No. 7 Bellevue, winner of five of the past six 3A championships, left the Tacoma Dome with a loss for the first time this decade. O’Dea (13-0) will play the winner of today’s 9 a.m. game between Skyline and Franklin Pierce Friday night at the Tacoma Dome for the state championship.
“We’ve never been this healthy late in the season,” Palmer said. “We knew we were going all the way.”
The Irish shrugged off an early Bellevue touchdown and stonewalled the Wolverines the rest of the morning. After that first Bellevue drive, the Irish allowed only 92 Bellevue rushing yards.
They have ratty children’s toy to thank for that.

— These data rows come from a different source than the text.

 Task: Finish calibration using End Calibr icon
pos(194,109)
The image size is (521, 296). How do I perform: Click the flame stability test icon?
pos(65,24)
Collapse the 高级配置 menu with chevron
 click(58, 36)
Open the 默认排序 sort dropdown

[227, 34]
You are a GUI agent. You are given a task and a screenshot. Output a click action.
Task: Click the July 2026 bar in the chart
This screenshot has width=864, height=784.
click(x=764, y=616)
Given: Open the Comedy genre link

In practice, O’Dea coach Monte Kohler used a miniature stuffed “Taco Time” football, which had been in his family for years, to prepare for Bellevue’s deceptive Wing-T offense.

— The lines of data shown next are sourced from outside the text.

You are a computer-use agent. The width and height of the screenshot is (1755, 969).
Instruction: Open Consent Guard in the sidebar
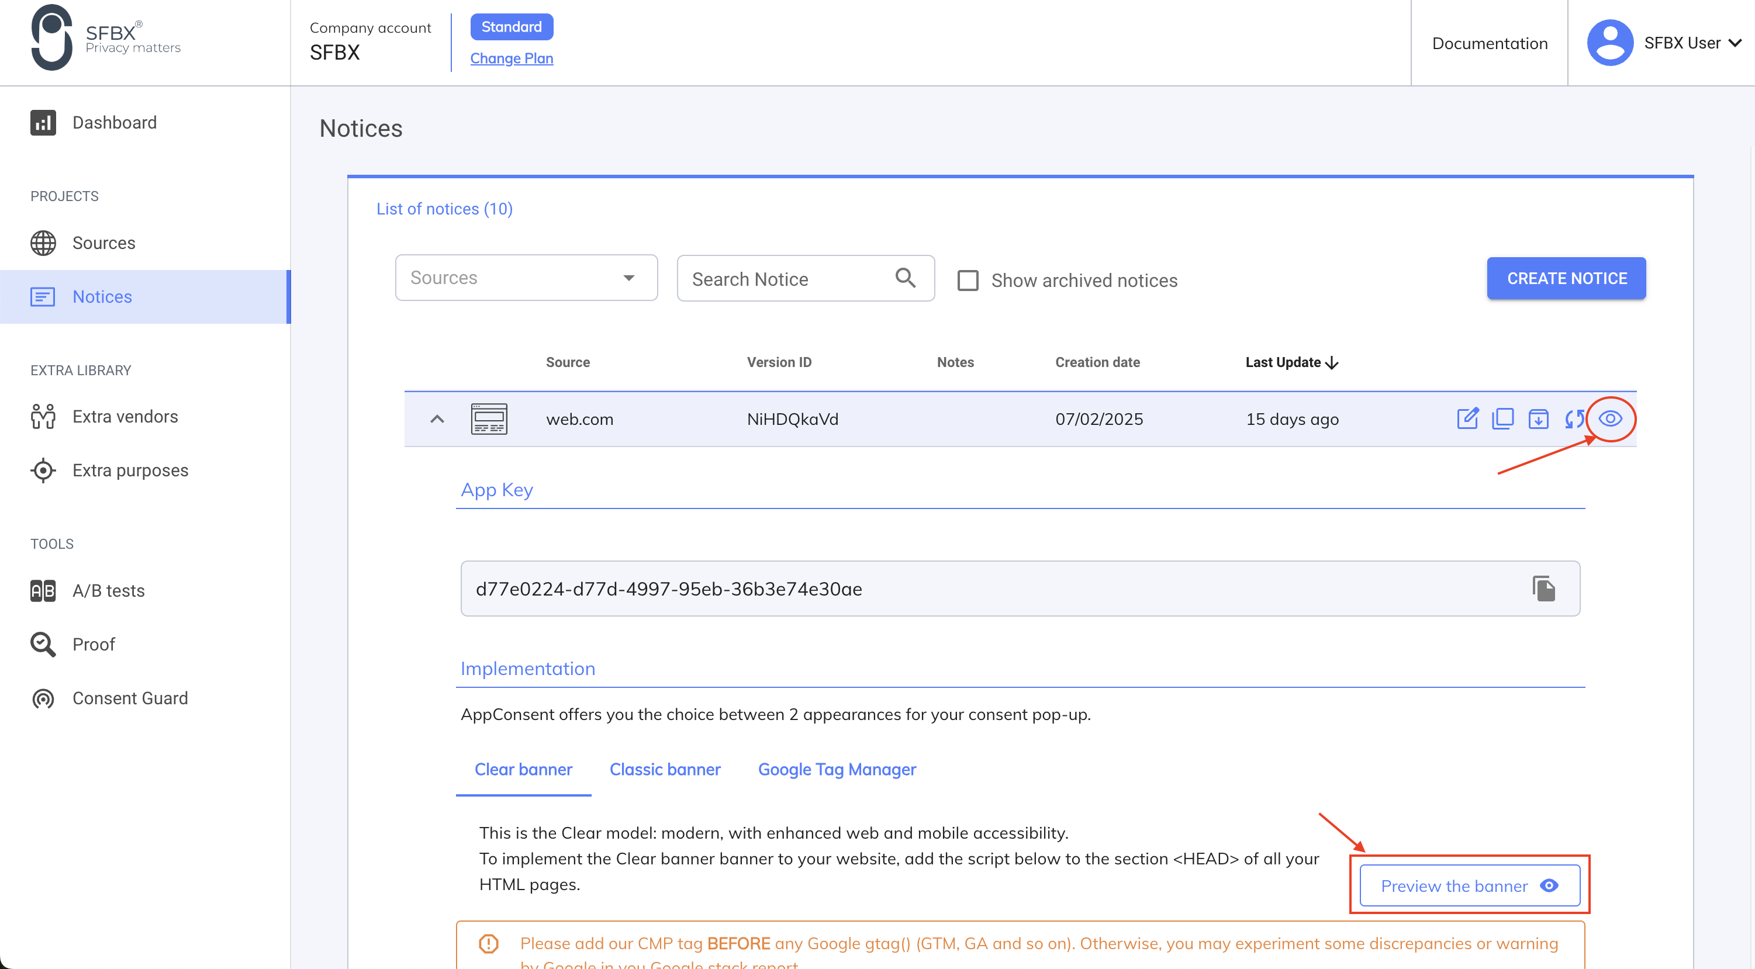point(129,698)
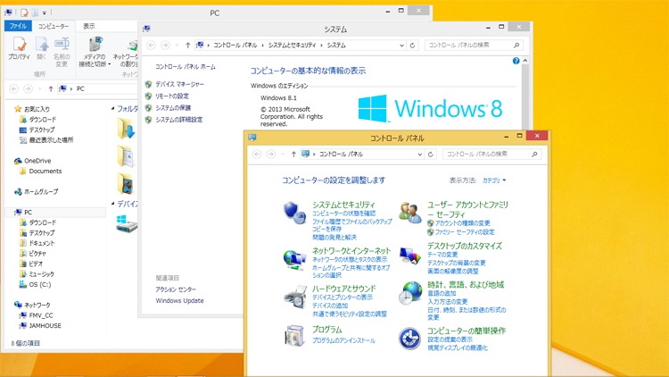Screen dimensions: 669x377
Task: Click the ネットワークとインターネット globe icon
Action: [294, 259]
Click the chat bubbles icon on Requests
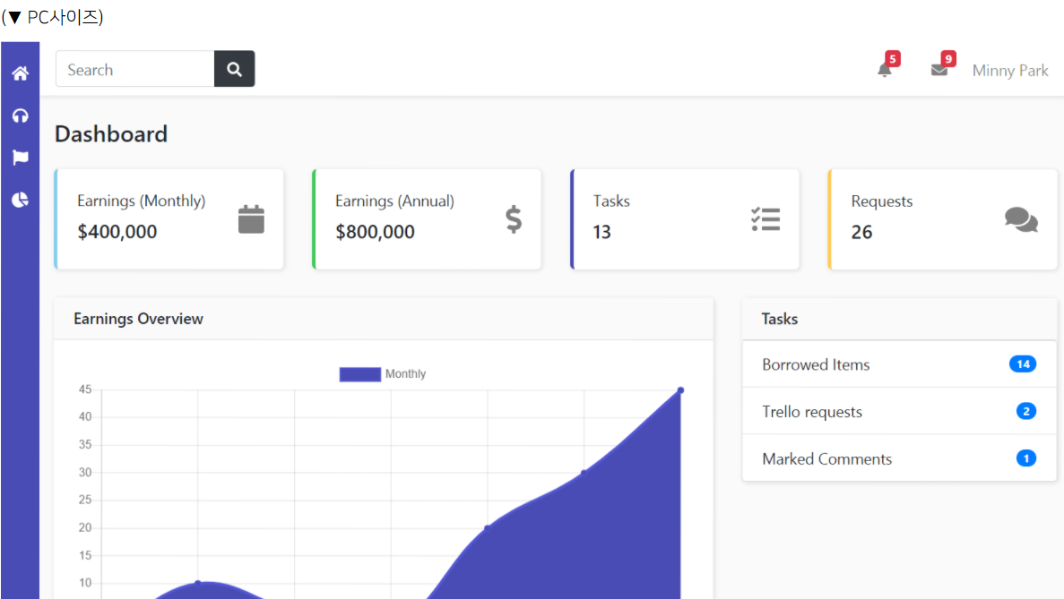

“That was tough, but it helped us out a lot,” said Ed Pelzer, O’Dea’s 6-foot-3, 335-pound lineman. “It taught us not to look in the backfield and we’ve got to follow the linemen. The linemen will take us to the ball.”
O’Dea’s big line, not only stuffed Bellevue, it also opened the way for O’Dea to rush for 239 yards on 48 carries.

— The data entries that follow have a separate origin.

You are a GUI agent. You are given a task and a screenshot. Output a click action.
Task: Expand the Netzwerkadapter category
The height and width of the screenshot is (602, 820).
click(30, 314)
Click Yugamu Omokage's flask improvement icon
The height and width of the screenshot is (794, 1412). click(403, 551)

“That has to be the biggest high-school team I’ve ever seen,” Bellevue coach Butch Goncharoff said.
The national anthem took longer than it took for Bellevue to take an early lead. Only 49 seconds in, Peter Nguyen ran for a 23-yard touchdown after an O’Dea fumble on the opening kickoff. That was one of four lost O’Dea fumbles, two on kickoff returns.
After being pinned deep in their own territory on their first two drives, O’Dea broke through in the second quarter on Donny Lisowski’s 53-yard touchdown run that tied it at 7.
“At that time in the game, it was big, no doubt about it,” Kohler said. “Because that’s Bellevue. That five of six is right there, and if we don’t do something, there might be some doubt that sets in.”
Bellevue (11-2) briefly took a 10-7 on a field goal with 24 seconds left in the first half, and then the Wolverines recovered another fumbled kickoff. But an O’Dea defender knocked the ball loose from Nguyen and into Palmer’s hands. He took it back and scored with three seconds left.
“In hindsight, I would have loved to stick a knee down to get out,” Goncharoff said.
Bellevue’s Ladell Carroll scored on a 1-yard run on the opening drive of the second half to give the Wolverines a 17-14 lead. But O’Dea responded with a 14-play drive that lasted almost nine minutes, and Lisowski scored a 5-yard run to put O’Dea ahead 20-14.
The O’Dea had to protect the lead. There was one tense moment with 4:13 left, when Bellevue ran a halfback pass on fourth down. Fogerson and every other O’Dea defender bit on the run, and receiver Brayden Van Ackeren cleared the coverage, with only turf between him and the end zone.
But the pass was short.
“I could finally breathe,” Fogerson said.